セイコーエプソンがプリンター生産で自社ロボット導入加速
セイコーエプソンは、インクジェットプリンターの生産で自社ロボットの活用を進めている。同社のロボットは、元々時計の製造で必要なロボットを自社開発して事業化した背景もあり、高精度な組み立て技術を持つ。同社はこの強みを生かし、超精密な基幹部品「プリントヘッド」の組み立てを完全自動で行う。コロナ禍で生産自動化の重要性は高まっている。今後は組み立て作業が煩雑なプリンター本体でもロボットの導入を加速する。(張谷京子)
セイコーエプソンは、プリントヘッド「プレシジョンコア」を2013年に独自開発した。同ヘッドは高精度、高密度にインクを吐出できるのが特徴。解像度は従来機比2倍以上だ。
同ヘッドの生産を可能にした立役者となったのが、ロボットだ。エプソンは同年、酒田事業所(山形県酒田市)に自社の水平多関節(スカラ)ロボットと6軸ロボットを導入。他社のロボットや装置と組み合わせて全自動ラインを構築した。ヘッド部品の搬送・組み付けをロボットが行う。
「プレシジョンコアは全自動でないと作れなかった」。吉田佳史執行役員はロボットの導入理由についてこう語る。プレシジョンコアのサイズは、小さいもので幅58・1ミリ×奥行き8・34ミリ×高さ33・79ミリメートル。吉田執行役員は「(小さい)部品を何層にも組み立てていくのが難しい」と語る。手作業では実現できない高精度な組み立てを可能とするロボットの活用は欠かせない。

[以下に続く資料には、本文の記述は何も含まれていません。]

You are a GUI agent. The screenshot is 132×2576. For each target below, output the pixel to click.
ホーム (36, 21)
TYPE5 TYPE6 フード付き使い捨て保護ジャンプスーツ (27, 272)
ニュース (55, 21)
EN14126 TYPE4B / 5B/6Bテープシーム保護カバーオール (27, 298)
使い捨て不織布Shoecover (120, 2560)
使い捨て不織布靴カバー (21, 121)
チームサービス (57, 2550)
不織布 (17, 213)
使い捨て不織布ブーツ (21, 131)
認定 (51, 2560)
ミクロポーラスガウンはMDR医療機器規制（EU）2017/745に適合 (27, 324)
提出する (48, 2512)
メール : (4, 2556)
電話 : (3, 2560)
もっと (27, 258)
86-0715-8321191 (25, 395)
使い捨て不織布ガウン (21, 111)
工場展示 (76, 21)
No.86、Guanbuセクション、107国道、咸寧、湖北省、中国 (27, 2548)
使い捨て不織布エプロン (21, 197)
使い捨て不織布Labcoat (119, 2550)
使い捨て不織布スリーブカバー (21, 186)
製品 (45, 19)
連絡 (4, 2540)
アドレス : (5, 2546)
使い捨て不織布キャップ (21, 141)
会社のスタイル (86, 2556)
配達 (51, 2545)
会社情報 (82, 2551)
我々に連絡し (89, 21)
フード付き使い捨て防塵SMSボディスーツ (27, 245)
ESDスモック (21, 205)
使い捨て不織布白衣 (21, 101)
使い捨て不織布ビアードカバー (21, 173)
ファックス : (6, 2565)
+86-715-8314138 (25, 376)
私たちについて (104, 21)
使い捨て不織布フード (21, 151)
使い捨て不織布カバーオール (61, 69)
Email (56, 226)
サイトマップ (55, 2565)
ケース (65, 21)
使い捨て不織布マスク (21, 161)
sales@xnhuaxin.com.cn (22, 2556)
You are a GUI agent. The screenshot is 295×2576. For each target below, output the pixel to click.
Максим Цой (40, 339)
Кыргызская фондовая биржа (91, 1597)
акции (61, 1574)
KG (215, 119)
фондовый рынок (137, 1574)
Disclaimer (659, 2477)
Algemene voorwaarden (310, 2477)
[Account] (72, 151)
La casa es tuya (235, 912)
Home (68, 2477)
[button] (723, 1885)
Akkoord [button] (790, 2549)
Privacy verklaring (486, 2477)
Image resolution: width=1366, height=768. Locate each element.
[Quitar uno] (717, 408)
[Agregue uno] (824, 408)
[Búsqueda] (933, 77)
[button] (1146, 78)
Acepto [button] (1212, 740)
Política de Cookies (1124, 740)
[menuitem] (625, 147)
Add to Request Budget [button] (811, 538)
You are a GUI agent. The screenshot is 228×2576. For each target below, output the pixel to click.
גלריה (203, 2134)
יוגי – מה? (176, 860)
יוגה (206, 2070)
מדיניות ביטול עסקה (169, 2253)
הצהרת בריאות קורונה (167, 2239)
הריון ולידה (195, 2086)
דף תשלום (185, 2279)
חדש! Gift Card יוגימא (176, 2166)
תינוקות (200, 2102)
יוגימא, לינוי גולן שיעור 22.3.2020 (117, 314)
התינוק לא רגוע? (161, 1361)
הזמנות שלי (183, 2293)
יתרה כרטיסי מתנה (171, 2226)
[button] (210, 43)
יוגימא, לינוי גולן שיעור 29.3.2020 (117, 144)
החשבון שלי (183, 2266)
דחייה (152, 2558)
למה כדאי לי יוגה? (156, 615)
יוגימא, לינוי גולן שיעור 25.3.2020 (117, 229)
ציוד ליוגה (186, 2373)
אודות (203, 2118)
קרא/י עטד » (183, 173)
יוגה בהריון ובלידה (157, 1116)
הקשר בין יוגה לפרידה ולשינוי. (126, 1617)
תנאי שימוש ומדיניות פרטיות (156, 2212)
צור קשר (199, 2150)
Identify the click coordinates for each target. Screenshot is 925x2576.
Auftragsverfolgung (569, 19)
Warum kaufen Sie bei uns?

中でも、エプソンのロボットは「スピードが速く、精度が高い」(吉田執行役員)のが特徴。背景にあるのは、同社が腕時計の製造で培ってきた技術力だ。同社は、元々腕時計製造で必要なロボットを自社開発し、外販を始めた経緯がある。このため、腕時計で使われる極小部品でも、高精度に搬送・組み付ける技術を持つ。
ロボット導入に当たり、こだわったのは「人が介在しない」(同)ということ。異物の混入を徹底的に減らすのが一番の狙いだが、従業員の働き方改革につなげたいという理由もある。ヘッドの組み立てはクリーンルーム内で行っており、従業員は防塵服を着用、エアシャワーを通過してからの入室が必要。快適な環境とは言いがたい。プリンティングソリューションズ事業本部の宮坂敏明副事業本部長は「自動化で、そうした環境で働く人を解放できる」と話す。
一方、プリンター本体の組み立てでは、ロボット化・自動化で課題が残る。ケーブルを差し込む、ネジを締めるといった人間が簡単に行える動作も、ロボットに行わせるには時間がかかる。どの位置にどの程度の力加減で行うかという動作を全てプログラミングする必要があるからだ。
ただ同社は、東南アジアなどのプリンター組立工場がコロナ禍の影響で操業停止した反省を踏まえ、今後はプリンター組み立てでもロボットを活用していく。生産拠点を分散化し、リスク分散を図る。生産分野で25年度までに400億円を投資する。